• **文書抜粋**:
• • • • • • •

虚空会で登場する宝塔の意味やその会座の光景など、これもまたファンタジックでありながら、そこに深い意味込められている。
 
方便品第二の部分では、方便というもの(法用方便、能通方便、秘妙方便の三種がある)について、「開示悟入(諸仏がこの世に出現した目的は、衆生をして仏知見を開かしめ、示し、悟らせ、その道に入らせるため)」について、「開三顕一(三乗(=声聞界・縁覚界・菩薩界)を開いて一仏乗(仏界)を顕す」について、「諸法実相」についてと、これまた深い対談の中から学ぶことができる。
 
「諸法実相」の部分では、DNAの世界や、フラクタル理論、アインシュタイン相対性理論ハイゼンベルク不確定性原理など、法華経で説かれていることが最新の科学によって証明されてきていることなどに触れられていて科学と仏教という視点でみても非常に興味深い。
 
ただ深いというだけでなく、その深い理解から、現実の生活や人生への知恵に結びつけられているところ、さらに実践の目標が示されているところが本書の凄いところであると思う。「法華経智慧」は全6巻あり、探究の旅はまだまだ序盤だ。

• • • • • • •

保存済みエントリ

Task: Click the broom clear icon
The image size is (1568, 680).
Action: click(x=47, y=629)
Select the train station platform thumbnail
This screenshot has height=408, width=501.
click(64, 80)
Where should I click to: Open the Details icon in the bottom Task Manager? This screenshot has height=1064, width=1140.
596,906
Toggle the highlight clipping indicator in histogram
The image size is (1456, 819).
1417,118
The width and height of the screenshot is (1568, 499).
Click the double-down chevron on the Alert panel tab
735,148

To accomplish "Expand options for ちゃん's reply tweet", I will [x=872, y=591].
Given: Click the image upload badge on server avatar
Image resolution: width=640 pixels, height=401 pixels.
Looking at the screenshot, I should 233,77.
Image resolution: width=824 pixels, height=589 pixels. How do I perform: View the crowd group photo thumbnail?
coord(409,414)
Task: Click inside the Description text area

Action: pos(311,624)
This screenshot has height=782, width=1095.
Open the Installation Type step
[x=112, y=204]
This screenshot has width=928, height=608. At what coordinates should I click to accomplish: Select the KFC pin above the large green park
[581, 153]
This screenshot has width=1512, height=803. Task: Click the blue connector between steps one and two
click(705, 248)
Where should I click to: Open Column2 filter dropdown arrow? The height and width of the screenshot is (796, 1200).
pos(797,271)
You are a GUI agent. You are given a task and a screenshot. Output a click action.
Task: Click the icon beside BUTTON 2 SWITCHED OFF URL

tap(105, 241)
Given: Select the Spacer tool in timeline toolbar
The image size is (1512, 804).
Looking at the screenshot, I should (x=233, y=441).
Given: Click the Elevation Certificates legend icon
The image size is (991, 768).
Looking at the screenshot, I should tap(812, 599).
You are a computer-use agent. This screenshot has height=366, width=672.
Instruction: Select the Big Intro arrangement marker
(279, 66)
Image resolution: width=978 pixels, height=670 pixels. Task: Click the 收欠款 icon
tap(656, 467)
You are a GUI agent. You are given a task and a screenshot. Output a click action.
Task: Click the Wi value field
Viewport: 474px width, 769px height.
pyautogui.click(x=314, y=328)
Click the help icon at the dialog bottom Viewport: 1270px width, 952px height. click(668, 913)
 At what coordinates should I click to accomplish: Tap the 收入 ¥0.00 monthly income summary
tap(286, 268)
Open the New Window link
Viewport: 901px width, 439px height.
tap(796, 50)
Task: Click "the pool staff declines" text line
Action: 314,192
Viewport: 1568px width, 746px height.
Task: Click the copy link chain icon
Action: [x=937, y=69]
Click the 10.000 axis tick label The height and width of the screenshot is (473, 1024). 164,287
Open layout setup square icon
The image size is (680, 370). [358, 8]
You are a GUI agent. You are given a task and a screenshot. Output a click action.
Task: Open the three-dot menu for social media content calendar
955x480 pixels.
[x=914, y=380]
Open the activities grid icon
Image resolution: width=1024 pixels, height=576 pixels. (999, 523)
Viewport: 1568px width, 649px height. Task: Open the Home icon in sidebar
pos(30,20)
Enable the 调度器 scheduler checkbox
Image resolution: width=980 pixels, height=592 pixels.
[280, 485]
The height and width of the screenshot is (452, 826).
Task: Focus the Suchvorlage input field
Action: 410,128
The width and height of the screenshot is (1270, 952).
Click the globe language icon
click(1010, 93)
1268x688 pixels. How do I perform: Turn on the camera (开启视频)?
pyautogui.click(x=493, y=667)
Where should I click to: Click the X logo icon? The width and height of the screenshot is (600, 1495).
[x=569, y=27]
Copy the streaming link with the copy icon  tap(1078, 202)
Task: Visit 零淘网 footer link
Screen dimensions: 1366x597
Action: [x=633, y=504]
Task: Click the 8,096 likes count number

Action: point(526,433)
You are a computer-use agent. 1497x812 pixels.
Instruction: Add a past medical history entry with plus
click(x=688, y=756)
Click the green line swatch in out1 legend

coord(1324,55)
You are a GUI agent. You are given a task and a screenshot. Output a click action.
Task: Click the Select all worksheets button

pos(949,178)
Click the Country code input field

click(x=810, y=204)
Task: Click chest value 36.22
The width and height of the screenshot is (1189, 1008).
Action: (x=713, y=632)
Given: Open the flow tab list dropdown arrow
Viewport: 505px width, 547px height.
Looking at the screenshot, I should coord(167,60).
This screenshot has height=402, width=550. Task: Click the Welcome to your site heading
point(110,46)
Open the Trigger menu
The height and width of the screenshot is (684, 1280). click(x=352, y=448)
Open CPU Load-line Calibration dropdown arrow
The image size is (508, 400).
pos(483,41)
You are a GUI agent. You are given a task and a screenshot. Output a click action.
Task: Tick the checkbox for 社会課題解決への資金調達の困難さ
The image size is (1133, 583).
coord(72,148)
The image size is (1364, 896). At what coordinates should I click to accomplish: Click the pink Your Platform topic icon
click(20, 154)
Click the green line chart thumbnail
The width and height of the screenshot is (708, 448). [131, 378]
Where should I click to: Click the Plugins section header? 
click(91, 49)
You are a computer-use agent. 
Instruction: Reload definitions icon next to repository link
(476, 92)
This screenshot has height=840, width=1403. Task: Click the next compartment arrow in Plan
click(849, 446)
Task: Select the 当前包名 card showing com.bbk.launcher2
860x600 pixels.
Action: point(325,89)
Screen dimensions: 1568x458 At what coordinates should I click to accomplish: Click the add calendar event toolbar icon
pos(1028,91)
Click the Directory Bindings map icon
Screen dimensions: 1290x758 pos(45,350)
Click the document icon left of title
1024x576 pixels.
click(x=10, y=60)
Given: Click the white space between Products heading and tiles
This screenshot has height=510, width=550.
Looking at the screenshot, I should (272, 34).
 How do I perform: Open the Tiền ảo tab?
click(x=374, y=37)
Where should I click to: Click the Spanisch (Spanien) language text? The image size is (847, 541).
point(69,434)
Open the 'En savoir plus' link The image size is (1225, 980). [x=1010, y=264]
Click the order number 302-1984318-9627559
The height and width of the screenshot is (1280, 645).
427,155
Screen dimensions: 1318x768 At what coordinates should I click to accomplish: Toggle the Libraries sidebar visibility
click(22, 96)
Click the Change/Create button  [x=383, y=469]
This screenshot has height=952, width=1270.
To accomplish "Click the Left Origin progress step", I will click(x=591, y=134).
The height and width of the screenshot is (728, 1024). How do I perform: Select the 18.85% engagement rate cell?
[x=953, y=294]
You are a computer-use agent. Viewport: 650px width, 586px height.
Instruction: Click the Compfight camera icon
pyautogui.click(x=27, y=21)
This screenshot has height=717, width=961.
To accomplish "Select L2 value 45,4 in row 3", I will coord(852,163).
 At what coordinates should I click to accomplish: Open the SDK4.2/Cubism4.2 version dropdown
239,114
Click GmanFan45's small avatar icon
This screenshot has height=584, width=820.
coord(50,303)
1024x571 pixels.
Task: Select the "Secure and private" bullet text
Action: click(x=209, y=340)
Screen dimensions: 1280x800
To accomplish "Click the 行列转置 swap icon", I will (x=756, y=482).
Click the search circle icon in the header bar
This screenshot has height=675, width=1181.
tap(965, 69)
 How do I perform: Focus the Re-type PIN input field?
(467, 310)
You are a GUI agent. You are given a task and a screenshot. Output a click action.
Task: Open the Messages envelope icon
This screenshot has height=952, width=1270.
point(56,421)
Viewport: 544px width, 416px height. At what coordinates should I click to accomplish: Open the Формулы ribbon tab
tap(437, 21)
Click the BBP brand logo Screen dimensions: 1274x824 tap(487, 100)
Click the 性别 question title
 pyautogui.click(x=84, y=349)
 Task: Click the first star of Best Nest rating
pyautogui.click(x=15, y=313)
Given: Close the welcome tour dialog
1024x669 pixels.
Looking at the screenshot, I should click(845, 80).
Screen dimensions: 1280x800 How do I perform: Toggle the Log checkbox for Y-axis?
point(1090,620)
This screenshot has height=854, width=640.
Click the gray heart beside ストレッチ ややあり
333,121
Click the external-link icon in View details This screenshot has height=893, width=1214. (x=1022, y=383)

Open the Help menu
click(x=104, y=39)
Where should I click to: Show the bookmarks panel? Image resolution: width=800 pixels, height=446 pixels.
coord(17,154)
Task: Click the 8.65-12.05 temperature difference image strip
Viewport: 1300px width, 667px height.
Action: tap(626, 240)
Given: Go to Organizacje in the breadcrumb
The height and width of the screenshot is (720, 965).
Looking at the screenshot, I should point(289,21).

• • • • • • •

• **資料に関する設問**:
(a) 法華経の智慧に関する文章によると、「法華経の智慧」は全何巻で構成されているか。
(b) 法華経の智慧に関する文章から、「方便品第二の部分では、方便と」を含む語句から書き始め、「談の中から学ぶことができる。」の直後で止めて、その範囲を一字一句そのまま書き写せ。
データはこの作業には一切関係しません。

• **演習結果**:
(a) 全6巻。

(b)
方便品第二の部分では、方便というもの(法用方便、能通方便、秘妙方便の三種がある)について、「開示悟入(諸仏がこの世に出現した目的は、衆生をして仏知見を開かしめ、示し、悟らせ、その道に入らせるため)」について、「開三顕一(三乗(=声聞界・縁覚界・菩薩界)を開いて一仏乗(仏界)を顕す」について、「諸法実相」についてと、これまた深い対談の中から学ぶことができる。